BEGIN Dataset records

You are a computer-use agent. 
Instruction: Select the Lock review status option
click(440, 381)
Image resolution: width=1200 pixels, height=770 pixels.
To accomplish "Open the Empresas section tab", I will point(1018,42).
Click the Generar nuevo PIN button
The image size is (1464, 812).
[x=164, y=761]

END Dataset records

Set out every one of the entries above as a numbered list, skipping any blank lines.

1. You are a computer-use agent. 
2. Instruction: Select the Lock review status option
3. click(440, 381)
4. Image resolution: width=1200 pixels, height=770 pixels.
5. To accomplish "Open the Empresas section tab", I will point(1018,42).
6. Click the Generar nuevo PIN button
7. The image size is (1464, 812).
8. [x=164, y=761]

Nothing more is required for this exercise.